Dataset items
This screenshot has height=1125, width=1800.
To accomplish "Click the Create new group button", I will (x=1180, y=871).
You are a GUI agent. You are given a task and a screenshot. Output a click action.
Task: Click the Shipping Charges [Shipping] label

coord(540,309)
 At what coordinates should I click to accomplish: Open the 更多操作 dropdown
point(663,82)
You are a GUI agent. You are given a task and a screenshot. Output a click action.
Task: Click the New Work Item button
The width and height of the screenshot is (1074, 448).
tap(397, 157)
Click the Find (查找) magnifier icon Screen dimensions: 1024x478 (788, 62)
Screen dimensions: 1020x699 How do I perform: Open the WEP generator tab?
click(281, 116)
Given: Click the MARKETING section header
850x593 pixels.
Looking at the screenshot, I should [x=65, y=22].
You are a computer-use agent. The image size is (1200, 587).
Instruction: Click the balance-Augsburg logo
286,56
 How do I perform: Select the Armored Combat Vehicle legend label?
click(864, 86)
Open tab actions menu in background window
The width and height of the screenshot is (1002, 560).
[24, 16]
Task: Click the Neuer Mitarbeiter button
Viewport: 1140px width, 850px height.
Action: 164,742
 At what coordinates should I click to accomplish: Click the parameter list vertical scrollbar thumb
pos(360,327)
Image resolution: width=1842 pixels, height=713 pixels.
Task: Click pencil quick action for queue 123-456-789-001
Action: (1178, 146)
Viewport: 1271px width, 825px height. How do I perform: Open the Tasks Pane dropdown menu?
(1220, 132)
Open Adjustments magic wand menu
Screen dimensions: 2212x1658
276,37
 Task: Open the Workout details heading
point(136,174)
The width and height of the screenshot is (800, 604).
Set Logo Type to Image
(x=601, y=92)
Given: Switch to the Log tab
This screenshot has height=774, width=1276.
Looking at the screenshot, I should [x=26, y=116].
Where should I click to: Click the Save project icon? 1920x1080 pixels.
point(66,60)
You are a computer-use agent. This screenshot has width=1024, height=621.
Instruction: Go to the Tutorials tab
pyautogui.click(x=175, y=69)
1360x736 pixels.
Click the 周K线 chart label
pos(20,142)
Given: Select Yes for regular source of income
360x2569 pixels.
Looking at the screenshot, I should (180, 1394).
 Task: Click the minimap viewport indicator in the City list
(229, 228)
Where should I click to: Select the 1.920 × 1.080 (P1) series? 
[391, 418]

■ Direction
Put every line of the entries above into a Markdown table with two columns, No. and Line. Number the rows in order and leave out blank lines.

■ Answer in full
| No. | Line |
|---|---|
| 1 | This screenshot has height=1125, width=1800. |
| 2 | To accomplish "Click the Create new group button", I will (x=1180, y=871). |
| 3 | You are a GUI agent. You are given a task and a screenshot. Output a click action. |
| 4 | Task: Click the Shipping Charges [Shipping] label |
| 5 | coord(540,309) |
| 6 |  At what coordinates should I click to accomplish: Open the 更多操作 dropdown |
| 7 | point(663,82) |
| 8 | You are a GUI agent. You are given a task and a screenshot. Output a click action. |
| 9 | Task: Click the New Work Item button |
| 10 | The width and height of the screenshot is (1074, 448). |
| 11 | tap(397, 157) |
| 12 | Click the Find (查找) magnifier icon Screen dimensions: 1024x478 (788, 62) |
| 13 | Screen dimensions: 1020x699 How do I perform: Open the WEP generator tab? |
| 14 | click(281, 116) |
| 15 | Given: Click the MARKETING section header |
| 16 | 850x593 pixels. |
| 17 | Looking at the screenshot, I should [x=65, y=22]. |
| 18 | You are a computer-use agent. The image size is (1200, 587). |
| 19 | Instruction: Click the balance-Augsburg logo |
| 20 | 286,56 |
| 21 |  How do I perform: Select the Armored Combat Vehicle legend label? |
| 22 | click(864, 86) |
| 23 | Open tab actions menu in background window |
| 24 | The width and height of the screenshot is (1002, 560). |
| 25 | [24, 16] |
| 26 | Task: Click the Neuer Mitarbeiter button |
| 27 | Viewport: 1140px width, 850px height. |
| 28 | Action: 164,742 |
| 29 |  At what coordinates should I click to accomplish: Click the parameter list vertical scrollbar thumb |
| 30 | pos(360,327) |
| 31 | Image resolution: width=1842 pixels, height=713 pixels. |
| 32 | Task: Click pencil quick action for queue 123-456-789-001 |
| 33 | Action: (1178, 146) |
| 34 | Viewport: 1271px width, 825px height. How do I perform: Open the Tasks Pane dropdown menu? |
| 35 | (1220, 132) |
| 36 | Open Adjustments magic wand menu |
| 37 | Screen dimensions: 2212x1658 |
| 38 | 276,37 |
| 39 |  Task: Open the Workout details heading |
| 40 | point(136,174) |
| 41 | The width and height of the screenshot is (800, 604). |
| 42 | Set Logo Type to Image |
| 43 | (x=601, y=92) |
| 44 | Given: Switch to the Log tab |
| 45 | This screenshot has height=774, width=1276. |
| 46 | Looking at the screenshot, I should [x=26, y=116]. |
| 47 | Where should I click to: Click the Save project icon? 1920x1080 pixels. |
| 48 | point(66,60) |
| 49 | You are a computer-use agent. This screenshot has width=1024, height=621. |
| 50 | Instruction: Go to the Tutorials tab |
| 51 | pyautogui.click(x=175, y=69) |
| 52 | 1360x736 pixels. |
| 53 | Click the 周K线 chart label |
| 54 | pos(20,142) |
| 55 | Given: Select Yes for regular source of income |
| 56 | 360x2569 pixels. |
| 57 | Looking at the screenshot, I should (180, 1394). |
| 58 |  Task: Click the minimap viewport indicator in the City list |
| 59 | (229, 228) |
| 60 | Where should I click to: Select the 1.920 × 1.080 (P1) series?  |
| 61 | [391, 418] |